Las dueñas del Barroso eran dos hermanas muy mayores, que el día de mi primera comunión me regalaron una Virgen de la Montaña fosforescente. El yerno de una de ellas era notario en Fuente de Cantos. Un domingo vino con su coche a traerlas a misa, como el coche era un modelo que no habíamos visto nunca, todos los niños del pueblo que estábamos, como era nuestra obligación, en la iglesia, en un ejercicio de admiración a la tecnología de la época, nos pusimos alrededor de coche, pero el señor notario, que no dudo de que fuese un buen notario, pero con muy poca sensibilidad, nos apartó diciendo: ¡Fuera, niños parecéis de las Hurdes! ¿Qué pasa, es que no habéis visto nunca un coche?

La verdad es que muchos coches no habíamos visto, pero el suyo era una caca, señor circunspecto y gili....s notario de Fuente de Cantos, comparado con la avioneta de Don Enrique.
Si, nos parecíamos mucho a los niños de las Hurdes y a mucha honra, pues eran niños y extremeños como nosotros y algunos preciosos niños rubios.

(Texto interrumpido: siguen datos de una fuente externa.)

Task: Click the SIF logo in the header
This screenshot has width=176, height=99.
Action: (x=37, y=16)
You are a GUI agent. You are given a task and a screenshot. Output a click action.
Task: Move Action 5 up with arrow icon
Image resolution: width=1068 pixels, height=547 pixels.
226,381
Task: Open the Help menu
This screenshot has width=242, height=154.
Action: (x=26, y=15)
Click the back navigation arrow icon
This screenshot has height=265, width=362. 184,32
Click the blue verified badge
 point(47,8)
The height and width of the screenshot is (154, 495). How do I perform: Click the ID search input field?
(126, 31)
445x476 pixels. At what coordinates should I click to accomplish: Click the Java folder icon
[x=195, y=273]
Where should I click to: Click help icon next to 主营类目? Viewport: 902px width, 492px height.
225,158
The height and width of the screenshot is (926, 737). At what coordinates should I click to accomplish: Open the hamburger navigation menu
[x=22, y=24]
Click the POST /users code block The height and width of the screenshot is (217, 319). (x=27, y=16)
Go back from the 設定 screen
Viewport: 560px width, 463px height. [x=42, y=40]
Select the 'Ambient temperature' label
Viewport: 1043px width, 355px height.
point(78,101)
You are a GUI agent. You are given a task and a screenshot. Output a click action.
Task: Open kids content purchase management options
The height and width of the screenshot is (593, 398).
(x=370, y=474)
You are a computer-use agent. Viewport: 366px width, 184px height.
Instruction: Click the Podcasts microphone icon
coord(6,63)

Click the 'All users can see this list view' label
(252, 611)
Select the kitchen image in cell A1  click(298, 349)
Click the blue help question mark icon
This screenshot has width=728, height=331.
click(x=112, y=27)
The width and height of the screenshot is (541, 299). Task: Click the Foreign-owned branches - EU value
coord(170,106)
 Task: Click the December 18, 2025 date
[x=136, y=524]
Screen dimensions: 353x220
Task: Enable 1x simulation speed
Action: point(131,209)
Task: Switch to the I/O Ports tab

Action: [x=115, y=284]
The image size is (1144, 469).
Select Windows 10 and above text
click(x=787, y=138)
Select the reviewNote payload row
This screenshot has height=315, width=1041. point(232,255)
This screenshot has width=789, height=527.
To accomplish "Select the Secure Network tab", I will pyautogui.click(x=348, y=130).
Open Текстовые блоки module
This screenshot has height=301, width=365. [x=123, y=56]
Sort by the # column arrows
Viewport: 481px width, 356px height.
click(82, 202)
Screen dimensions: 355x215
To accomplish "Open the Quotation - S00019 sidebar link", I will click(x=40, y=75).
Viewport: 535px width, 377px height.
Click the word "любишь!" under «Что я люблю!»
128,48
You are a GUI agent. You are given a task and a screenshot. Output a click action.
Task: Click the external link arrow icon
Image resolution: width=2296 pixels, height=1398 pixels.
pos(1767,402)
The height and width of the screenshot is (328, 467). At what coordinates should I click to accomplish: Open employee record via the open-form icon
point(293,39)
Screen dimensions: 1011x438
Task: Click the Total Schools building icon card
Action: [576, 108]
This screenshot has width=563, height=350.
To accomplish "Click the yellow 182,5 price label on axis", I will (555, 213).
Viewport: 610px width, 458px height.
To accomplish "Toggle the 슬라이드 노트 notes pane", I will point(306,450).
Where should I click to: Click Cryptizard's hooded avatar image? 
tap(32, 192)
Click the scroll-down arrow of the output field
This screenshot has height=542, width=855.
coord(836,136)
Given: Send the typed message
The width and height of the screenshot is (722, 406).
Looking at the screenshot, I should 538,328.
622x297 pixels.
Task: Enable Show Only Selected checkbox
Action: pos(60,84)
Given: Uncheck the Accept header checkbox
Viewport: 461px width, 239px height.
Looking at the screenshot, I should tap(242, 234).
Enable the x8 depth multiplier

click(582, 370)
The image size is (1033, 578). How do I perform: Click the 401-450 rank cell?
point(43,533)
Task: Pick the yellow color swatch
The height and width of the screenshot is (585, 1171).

El único problema de los niños de las Hurdes, como muy bien lo supo ver el doctor Marañón, era una cuestión sanitaria y de alimentación, cuando les dieron yodo y se alimentaron bien, se acabó el retraso y el cretinismo. A nosotros, entiendo que siguiendo las prescripciones del doctor Marañón, también nos dieron yodo.

Y los niños de las Hurdes, son hoy iguales a todos los niños, y todos los niños son iguales cuando nacen, no hay ninguna diferencia, y lo de gili...s también va dedicado a todos esos nacionalistas excluyentes que se creen superiores porque han nacido en la cara buena del mundo, necionalistas, que diría mi admirado Savater. Es más, estoy totalmente de acuerdo con Don Mario Vargas Llosa: El nacionalismo es la cultura de los incultos y con Don Miguel de Cervantes: Nadie es más que nadie, si no hace más que nadie.

Y aunque en aquella época admiraba mucho a los coches y a las motos y los caballos se espantaban cuando se cruzaban con algún vehículo, si hoy me dan a elegir entre una buena moto, un buen coche o un buen caballo, sin duda me quedo con un buen caballo, acompañado, a ser posible, por una tartana.